Decentralised Preference Discovery

Updated 27 December 2025

Decentralised Preference Discovery is a framework for eliciting and combining private agent preferences in systems without a trusted central coordinator.
The Snowveil protocol employs gossip-based aggregation with the Constrained Hybrid Borda rule, achieving consensus in O(n) steps under asynchronous, censorship-resistant communication.
Mood-based decentralized matching uses trial-and-error learning to reach proposer-optimal stable matchings with only local payoff feedback in two-sided markets.

Decentralised Preference Discovery (DPD) concerns the elicitation, aggregation, and collective resolution of agent preferences in settings lacking a trusted coordinator, full information, or synchronous communication. DPD characterizes a class of problems and algorithms where agents must discover and combine subjective preference data—over candidates, alternatives, or potential partners—amid strict decentralization, censorship resistance, and only local or sampled interactions. Recent advances formalize this paradigm for both large-scale social choice and matching markets, emphasizing convergence to stable collective outcomes despite adversarial communication, information sparsity, and unknown preferences (Kotsialou, 20 Dec 2025, Shah et al., 7 Sep 2024).

1. Formal Foundations of Decentralised Preference Discovery

In DPD, a finite set of $n$ agents each privately holds a strict ordering over a candidate set $\mathcal{P} = \{p_1, \dots, p_m\}$ , denoted $R_i$ for agent $v_i$ ; these orderings are not globally accessible.
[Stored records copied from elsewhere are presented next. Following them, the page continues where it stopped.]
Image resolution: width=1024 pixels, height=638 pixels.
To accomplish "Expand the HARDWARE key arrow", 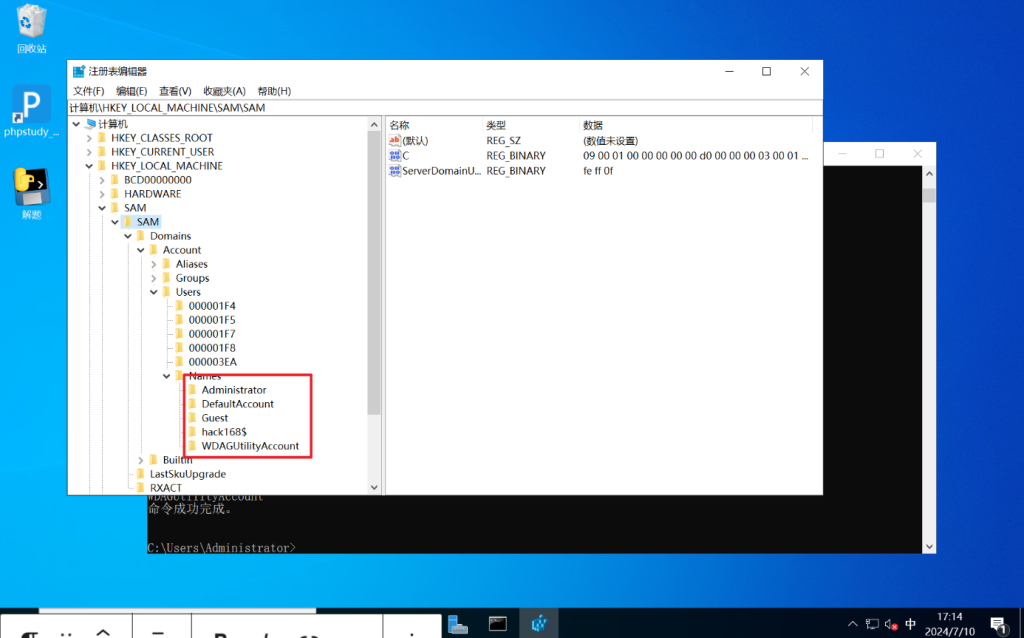I will 101,194.

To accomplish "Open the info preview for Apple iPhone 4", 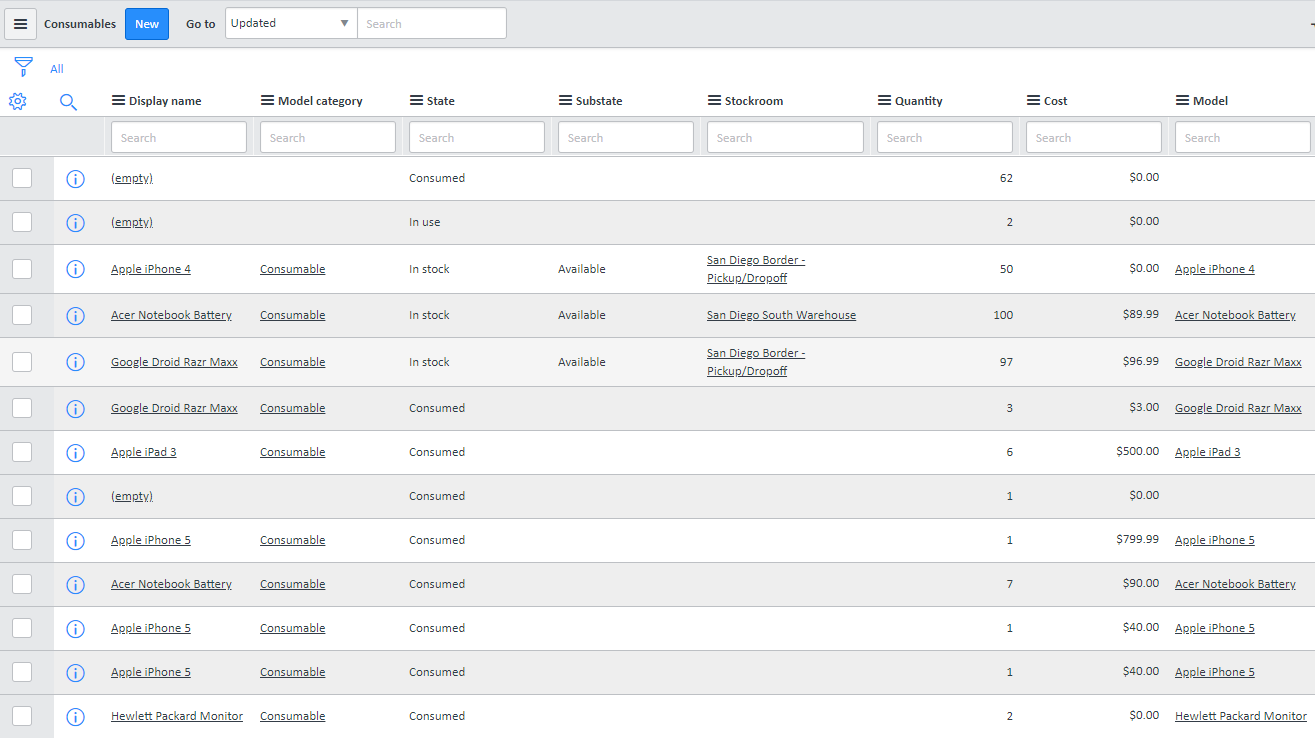I will pos(75,269).
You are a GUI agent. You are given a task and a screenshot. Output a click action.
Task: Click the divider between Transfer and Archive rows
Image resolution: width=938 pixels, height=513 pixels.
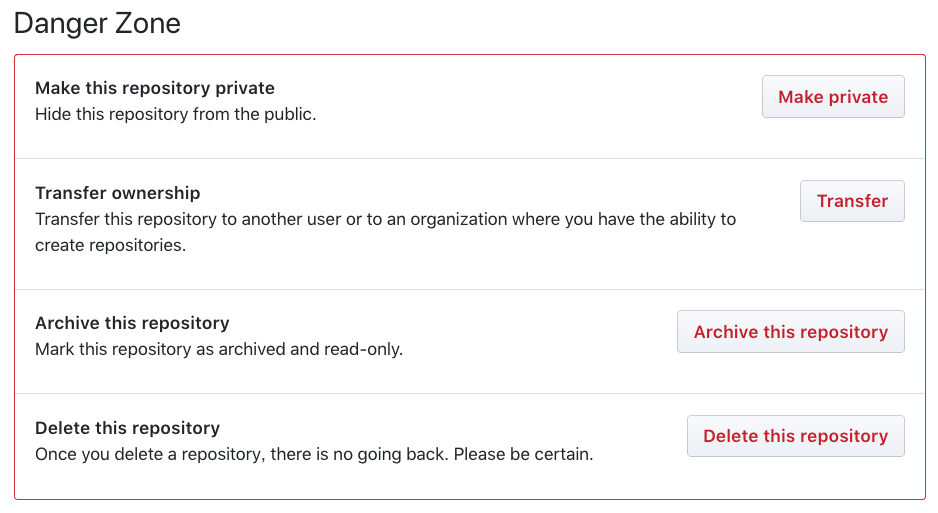click(x=469, y=290)
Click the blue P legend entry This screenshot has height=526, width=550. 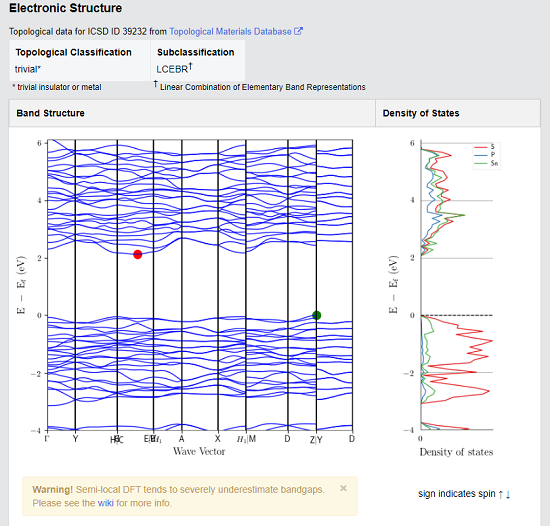click(484, 155)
The DPD objective is to design purely peer-to-peer protocols so that, from arbitrary initial states and in the presence of: (i) censorship-resistant communication (no global authority can block/alter messages), (ii) partial information (agents access only their own $R_i$ and peer messages), and (iii) asynchronous message delivery (no global clock), the system almost surely converges to a collectively agreed social outcome, such as a full ranking or designated winner (Kotsialou, 20 Dec 2025).

DPD subsumes decentralized stable matching in two-sided markets: proposers and acceptors ( $P, A$ ) must form stable matches while learning their own preference orderings and without central oversight or direct communication. For such markets, DPD extends to learning the globally preferred, stable matching from local payoff feedback alone (Shah et al., 7 Sep 2024).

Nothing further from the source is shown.